Then any strictly convex (concave) $\tau(\cdot)$ guarantees that $\hat{\tau}^{\text{avg}}$ is strictly greater (less) than $\hat{\tau}^\text{mle}$.
\end{lemma}

\noindent This result is intuitive. Since I simulate using a multivariate normal distribution, $\tilde{\beta}$ has a symmetric distribution. But the distribution of $\tau(\tilde{\beta})$ is \emph{not} symmetric. If $\tilde{\beta}$ happens to fall below the mode $\hat{\beta}^\text{mle}$, then $\tau(\cdot)$ pulls $\tau(\tilde{\beta})$ in toward $\hat{\tau}^\text{mle}$.
If $\tilde{\beta}$ happens to fall above the mode $\hat{\beta}^\text{mle}$, then $\tau(\cdot)$ pushes $\tau(\tilde{\beta})$ away from $\hat{\tau}^\text{mle}$. This creates a right-skewed distribution for $\tau(\tilde{\beta})$, which pushes the average $\hat{\tau}^\text{avg}$ above $\hat{\tau}^\text{mle}$. See Appendix A for the proof.

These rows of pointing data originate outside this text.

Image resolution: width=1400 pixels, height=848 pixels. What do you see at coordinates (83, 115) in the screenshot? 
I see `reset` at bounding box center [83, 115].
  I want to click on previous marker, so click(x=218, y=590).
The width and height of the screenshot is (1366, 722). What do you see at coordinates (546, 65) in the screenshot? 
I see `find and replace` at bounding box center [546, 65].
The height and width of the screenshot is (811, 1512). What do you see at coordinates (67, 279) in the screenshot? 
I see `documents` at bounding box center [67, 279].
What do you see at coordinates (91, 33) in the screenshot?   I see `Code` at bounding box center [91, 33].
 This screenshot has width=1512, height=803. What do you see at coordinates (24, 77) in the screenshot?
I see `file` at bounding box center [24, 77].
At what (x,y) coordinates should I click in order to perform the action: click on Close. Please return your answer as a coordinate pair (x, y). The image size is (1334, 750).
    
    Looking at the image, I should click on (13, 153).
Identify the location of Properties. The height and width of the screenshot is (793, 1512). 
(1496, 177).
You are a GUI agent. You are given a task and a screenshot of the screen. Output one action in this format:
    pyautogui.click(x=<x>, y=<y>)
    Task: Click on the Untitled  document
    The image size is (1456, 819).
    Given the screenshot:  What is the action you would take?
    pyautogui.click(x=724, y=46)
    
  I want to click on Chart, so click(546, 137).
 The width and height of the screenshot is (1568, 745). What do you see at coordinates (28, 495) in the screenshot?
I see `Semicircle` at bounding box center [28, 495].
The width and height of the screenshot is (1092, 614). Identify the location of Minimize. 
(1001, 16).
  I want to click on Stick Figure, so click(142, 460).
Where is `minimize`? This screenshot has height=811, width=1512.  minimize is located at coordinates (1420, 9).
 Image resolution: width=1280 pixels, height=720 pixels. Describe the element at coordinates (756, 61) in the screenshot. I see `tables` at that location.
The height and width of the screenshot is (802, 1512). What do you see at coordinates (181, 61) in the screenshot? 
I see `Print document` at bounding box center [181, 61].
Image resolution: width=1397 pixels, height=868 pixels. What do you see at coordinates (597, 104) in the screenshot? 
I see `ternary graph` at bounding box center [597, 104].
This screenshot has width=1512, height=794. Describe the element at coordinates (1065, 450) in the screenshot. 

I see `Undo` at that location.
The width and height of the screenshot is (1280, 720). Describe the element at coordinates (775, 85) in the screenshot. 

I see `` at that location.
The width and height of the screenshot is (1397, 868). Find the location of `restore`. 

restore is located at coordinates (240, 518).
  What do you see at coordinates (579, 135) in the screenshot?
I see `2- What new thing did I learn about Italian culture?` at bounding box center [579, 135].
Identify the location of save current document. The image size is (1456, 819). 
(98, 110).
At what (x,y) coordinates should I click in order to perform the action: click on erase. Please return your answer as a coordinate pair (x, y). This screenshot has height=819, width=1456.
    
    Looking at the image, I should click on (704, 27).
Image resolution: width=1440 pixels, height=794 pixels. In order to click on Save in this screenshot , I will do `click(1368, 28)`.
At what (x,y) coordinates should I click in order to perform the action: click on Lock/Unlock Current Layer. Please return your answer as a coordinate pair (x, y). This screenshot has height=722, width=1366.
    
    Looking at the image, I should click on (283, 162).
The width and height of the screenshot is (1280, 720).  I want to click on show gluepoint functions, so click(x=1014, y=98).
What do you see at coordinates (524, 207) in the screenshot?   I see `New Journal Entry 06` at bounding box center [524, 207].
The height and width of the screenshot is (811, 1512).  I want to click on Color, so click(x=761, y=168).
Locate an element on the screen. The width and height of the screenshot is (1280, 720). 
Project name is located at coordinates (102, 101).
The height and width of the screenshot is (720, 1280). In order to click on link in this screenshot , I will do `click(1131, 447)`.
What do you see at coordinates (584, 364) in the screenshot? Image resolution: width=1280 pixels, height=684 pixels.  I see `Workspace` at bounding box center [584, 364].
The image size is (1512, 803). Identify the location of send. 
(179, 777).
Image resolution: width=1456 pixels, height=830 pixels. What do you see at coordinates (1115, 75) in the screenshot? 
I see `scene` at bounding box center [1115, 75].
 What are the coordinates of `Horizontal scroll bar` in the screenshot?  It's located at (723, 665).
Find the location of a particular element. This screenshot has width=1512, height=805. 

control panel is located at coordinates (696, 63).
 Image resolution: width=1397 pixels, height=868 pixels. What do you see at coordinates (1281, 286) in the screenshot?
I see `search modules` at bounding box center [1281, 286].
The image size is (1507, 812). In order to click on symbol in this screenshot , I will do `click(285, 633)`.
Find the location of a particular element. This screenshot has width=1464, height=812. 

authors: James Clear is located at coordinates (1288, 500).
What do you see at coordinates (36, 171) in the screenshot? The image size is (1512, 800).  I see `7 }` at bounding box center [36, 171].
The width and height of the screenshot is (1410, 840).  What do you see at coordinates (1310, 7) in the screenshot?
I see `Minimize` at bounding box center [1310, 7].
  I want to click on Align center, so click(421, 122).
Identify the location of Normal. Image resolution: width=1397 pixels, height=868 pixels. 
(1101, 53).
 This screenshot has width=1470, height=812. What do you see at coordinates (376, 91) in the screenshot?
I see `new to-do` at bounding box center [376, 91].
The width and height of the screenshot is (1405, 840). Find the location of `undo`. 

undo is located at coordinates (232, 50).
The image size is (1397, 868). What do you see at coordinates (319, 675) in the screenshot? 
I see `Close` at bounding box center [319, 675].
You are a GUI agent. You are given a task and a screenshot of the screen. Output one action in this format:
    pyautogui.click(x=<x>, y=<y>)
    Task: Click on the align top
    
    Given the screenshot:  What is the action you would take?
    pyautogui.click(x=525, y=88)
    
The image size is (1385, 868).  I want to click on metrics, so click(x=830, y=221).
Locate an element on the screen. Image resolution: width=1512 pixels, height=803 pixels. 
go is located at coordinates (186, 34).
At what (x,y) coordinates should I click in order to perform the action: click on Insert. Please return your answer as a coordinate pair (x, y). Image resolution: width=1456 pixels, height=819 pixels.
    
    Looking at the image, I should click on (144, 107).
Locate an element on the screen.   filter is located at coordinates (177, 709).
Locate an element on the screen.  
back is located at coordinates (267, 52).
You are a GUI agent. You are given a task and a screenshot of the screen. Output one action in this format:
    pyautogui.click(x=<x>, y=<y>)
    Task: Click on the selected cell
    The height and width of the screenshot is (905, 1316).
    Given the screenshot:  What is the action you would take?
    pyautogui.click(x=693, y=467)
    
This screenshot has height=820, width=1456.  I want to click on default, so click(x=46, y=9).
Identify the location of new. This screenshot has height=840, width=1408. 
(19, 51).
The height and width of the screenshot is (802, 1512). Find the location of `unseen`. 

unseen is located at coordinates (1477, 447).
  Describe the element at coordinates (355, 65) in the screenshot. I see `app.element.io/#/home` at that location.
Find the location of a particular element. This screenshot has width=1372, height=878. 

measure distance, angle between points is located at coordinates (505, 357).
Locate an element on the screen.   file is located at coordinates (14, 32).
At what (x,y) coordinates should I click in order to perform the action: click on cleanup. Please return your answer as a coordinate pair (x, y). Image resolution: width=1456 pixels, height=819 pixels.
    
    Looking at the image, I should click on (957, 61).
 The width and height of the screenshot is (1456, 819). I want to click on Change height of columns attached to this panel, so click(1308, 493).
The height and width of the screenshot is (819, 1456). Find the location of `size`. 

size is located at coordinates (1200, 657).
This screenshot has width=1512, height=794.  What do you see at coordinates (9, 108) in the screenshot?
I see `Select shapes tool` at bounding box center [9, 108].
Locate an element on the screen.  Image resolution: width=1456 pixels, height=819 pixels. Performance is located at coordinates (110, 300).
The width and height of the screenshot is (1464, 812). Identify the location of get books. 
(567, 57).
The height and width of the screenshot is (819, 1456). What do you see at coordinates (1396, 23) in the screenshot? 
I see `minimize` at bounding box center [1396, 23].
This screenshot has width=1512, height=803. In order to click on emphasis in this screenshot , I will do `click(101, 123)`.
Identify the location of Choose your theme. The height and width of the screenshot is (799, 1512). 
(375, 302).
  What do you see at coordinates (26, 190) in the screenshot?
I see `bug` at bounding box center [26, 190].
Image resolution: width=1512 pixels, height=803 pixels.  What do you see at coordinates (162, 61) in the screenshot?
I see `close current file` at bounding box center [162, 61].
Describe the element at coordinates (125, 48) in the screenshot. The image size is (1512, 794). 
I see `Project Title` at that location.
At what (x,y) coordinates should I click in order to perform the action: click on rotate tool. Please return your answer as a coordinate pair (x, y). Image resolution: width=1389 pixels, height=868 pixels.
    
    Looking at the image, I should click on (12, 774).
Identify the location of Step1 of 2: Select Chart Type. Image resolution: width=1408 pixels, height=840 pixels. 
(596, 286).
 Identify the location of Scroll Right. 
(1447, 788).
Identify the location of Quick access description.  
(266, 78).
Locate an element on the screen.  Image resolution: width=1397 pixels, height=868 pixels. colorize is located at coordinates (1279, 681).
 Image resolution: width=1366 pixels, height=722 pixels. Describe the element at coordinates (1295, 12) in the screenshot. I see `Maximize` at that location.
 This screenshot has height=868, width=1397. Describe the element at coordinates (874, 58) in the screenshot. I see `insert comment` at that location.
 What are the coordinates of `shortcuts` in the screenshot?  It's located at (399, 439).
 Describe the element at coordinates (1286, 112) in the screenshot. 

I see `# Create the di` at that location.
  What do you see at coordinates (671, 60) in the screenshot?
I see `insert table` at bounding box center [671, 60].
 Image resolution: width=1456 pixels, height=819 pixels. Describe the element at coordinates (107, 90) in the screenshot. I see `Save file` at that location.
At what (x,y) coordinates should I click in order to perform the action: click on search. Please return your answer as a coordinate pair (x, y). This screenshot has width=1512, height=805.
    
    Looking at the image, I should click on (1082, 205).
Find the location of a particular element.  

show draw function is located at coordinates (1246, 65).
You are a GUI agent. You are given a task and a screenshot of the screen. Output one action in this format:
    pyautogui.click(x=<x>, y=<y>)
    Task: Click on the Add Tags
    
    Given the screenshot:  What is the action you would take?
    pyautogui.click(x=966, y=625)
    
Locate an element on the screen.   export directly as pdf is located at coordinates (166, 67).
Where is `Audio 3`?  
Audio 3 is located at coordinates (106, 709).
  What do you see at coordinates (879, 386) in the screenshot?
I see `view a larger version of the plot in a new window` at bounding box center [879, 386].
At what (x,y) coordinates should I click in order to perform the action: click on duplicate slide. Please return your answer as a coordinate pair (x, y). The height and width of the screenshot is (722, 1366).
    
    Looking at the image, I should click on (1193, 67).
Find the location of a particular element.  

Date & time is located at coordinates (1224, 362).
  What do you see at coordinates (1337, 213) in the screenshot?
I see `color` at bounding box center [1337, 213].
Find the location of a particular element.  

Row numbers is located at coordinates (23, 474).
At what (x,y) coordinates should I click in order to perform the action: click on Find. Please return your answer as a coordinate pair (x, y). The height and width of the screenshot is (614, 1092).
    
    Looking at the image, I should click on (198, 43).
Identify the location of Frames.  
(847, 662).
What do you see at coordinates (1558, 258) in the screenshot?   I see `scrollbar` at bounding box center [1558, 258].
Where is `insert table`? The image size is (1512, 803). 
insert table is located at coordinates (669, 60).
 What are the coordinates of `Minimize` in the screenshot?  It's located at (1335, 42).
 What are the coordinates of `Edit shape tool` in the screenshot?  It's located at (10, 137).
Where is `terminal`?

For a convex transformation, Lemma \ref{lem:direction} shows that $\hat{\tau}^\text{avg}$ is always larger than $\hat{\tau}^\text{mle}$. I refer to the expectation of this difference between $\hat{\tau}^\text{avg}$ and $\hat{\tau}^\text{mle}$ as ``simulation-induced bias," so that
\begin{align*}
\text{simulation-induced } \tau\text{-bias} =& \E\left(\hat{\tau}^\text{avg} \right) - \E\left(\hat{\tau}^\text{mle} \right).
\end{align*}

Theorem \ref{thm:direction} compares the sum of simulation- and transformation-induced $\tau$-bias in $\hat{\tau}^\text{avg}$ to transformation-induced $\tau$-bias in $\hat{\tau}^\text{avg}$.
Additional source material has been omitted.